Troubling trends have emerged that could endanger the openness and consistency of the internet’s underlying infrastructure and raise barriers around some of the content and transactions it conveys. Unfortunately, there is no consensus about the nature, scope and potential impact of this fragmentation, much less how the problem can be best addressed.

To help build a shared understanding and advance the emerging conversation about this global challenge, the WEF’s global challenge on the future of the internet initiative invited three experts: William J. Drake, international fellow and lecturer at University of Zurich, Switzerland; Vinton Cerf, vice president and chief internet evangelist at Google, USA; and Wolfgang Kleinwachter, Prof for international communication policy and regulation at Univer­sity of Aarhus in Denmark to produce a white paper that lays out the issues.

The report concludes that meeting the challenge of internet fragmentation will require vigilance, analysis and international cooperation involving all stakeholders.

The most common imag­ery of “governmental fragm­entation” is of the global pub­­lic internet being divi­ded into digitally bordered “national internets”. Move­ment in the direction of national segmentation could entail establishing barriers that impede internet technical functions, or block the flow of information and e-commerce.

For many in civil society, fragmentation seems to refer instead to the spread of government censorship, blocking, filtering and other access limitations, as well as to proprietary platforms and business models that in some measure impede end-users’ abilities to freely create, distribute and access information.

Authors of the white paper say that there is a growing sense in many quarters that this extraordinary technology that has been a critically important source of new wealth creation, economic opportunity, socio-political development and personal empowerment is experiencing serious strains and even dangers.

As the internet became a commercial service and was adopted by the private sector, legitimate interest in protecting computing assets from access by the “outside world” led to the design and implementation of firewalls that could filter traffic at the packet level.

The report says that over 3 billion internet users live not in cyberspace, but rather in physical spaces overseen by governments with varying legal systems and policies. All virtual communication is enabled via physical servers that are located in concrete places and have to operate under the jurisdictions of host countries.
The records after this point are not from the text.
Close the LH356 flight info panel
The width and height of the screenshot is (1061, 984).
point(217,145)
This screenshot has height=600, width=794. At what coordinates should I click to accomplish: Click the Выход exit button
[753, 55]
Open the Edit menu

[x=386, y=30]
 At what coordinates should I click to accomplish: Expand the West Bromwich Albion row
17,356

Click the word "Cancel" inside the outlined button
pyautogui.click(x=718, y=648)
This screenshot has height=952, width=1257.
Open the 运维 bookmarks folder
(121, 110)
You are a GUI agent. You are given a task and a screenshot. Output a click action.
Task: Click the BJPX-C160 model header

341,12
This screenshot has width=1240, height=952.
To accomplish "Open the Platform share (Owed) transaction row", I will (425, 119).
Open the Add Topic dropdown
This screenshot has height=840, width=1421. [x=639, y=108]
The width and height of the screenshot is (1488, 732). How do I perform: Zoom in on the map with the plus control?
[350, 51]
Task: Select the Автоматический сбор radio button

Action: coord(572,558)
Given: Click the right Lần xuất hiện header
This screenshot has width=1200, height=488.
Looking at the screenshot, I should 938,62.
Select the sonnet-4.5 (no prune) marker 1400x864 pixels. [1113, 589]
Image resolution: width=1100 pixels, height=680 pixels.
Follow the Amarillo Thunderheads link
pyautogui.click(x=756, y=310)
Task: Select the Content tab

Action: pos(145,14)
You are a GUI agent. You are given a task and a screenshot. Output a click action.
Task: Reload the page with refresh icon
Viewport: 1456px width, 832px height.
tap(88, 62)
While the military and intelligence establishments of countries like the US began to think about the interplay between the global internet and national security in the 1990s, most governments did not really focus on the matter until the beginning of this century.

The terrorist attacks on Sept 11, 2001, in the United States proved to be catalytic. At the national level, many governments took cues from the US ‘Patriot Act’ legislation and began to elaborate policies, although there was no shared global understanding about the precise boundaries and conduct of national security protections.

In the years to follow, the range and diversity of cyber attacks grew which further led many governments to develop “national cyber security strategies”.

Many governments began to treat national security as a concept that included and justified the control of political communications and cross-border content more generally.

The Arab Spring that begun in 2010, offered a significant example of how the internet can help people organise for political change.

Accordingly, some governments concluded that there was a need for more control over internet communications, and perhaps even the need to centralise connections to allow for the termination of all internet connections at a single point, as several Arab countries had done.

Legislation introduced in the US Senate in 2010 to require an “internet kill switch” was not passed, but it helped foster a line of thought within some governments.

All this deepened the trends towards the spread of restrictive national laws and practices to block online content and the use of social networks in countries like Turkey, Iran, China, Pakistan, Russia, the former Asian Soviet republics, and many others.

In the name of strengthening national security, more states built defensive “walls” of varying widths and heights around their territories and sought to channel internet communications via a limited number of gateways that could be more easily controlled.